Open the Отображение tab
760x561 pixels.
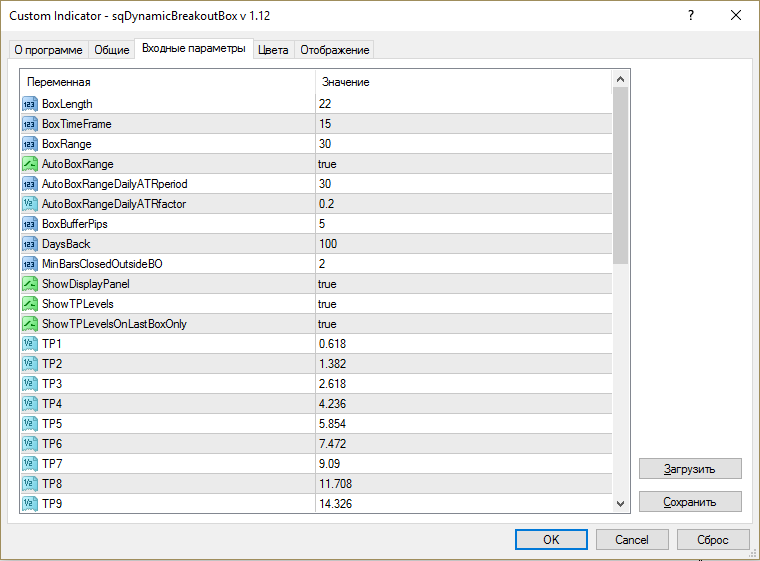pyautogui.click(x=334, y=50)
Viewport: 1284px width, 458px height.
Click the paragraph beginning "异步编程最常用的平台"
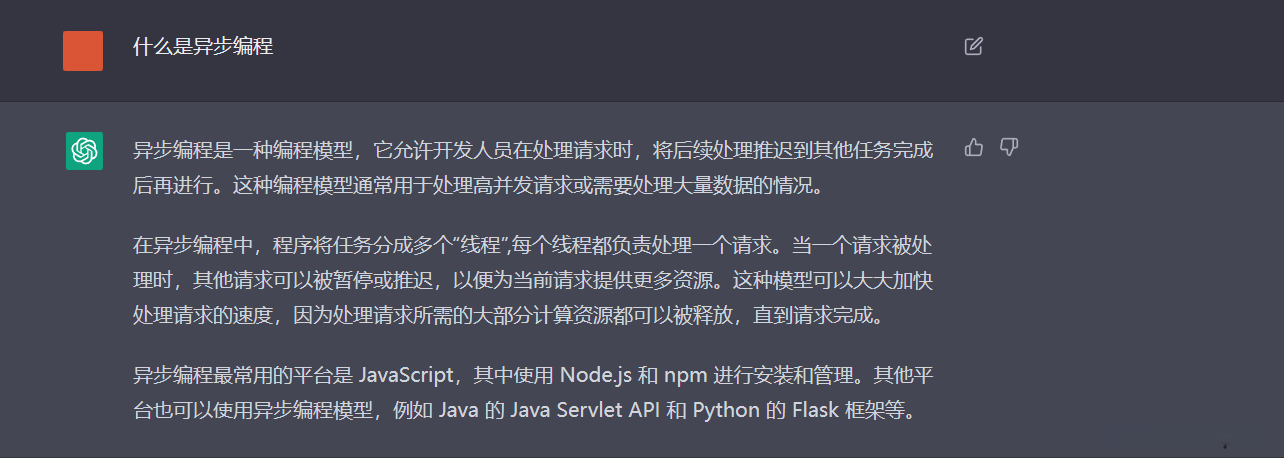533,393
########################################
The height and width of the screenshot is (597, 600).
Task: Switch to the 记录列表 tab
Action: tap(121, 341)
########################################
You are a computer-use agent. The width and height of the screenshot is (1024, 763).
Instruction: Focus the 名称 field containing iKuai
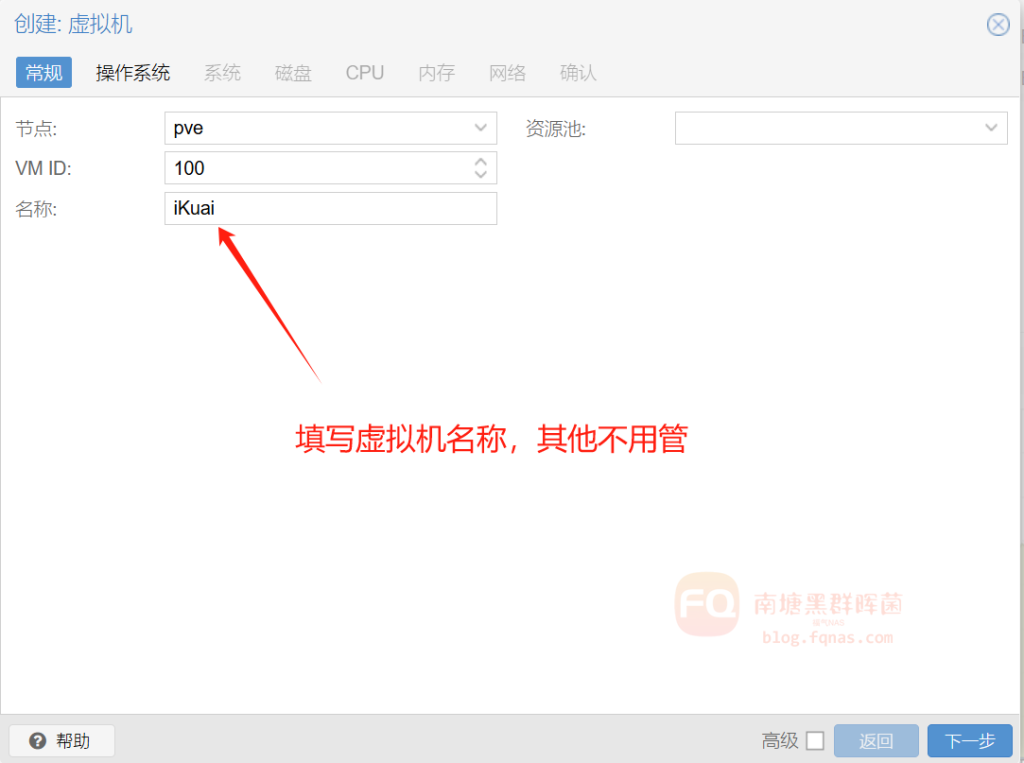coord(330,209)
########################################
> _WORK TO DO_: Reproduce the data starting with the line that contains "You are a computer-use" and going on through the line that contains "coord(330,209)", with "field" renamed to "input box" and all else unchanged. Omit the pictures.

> _EXERCISE RESULT_:
You are a computer-use agent. The width and height of the screenshot is (1024, 763).
Instruction: Focus the 名称 input box containing iKuai
coord(330,209)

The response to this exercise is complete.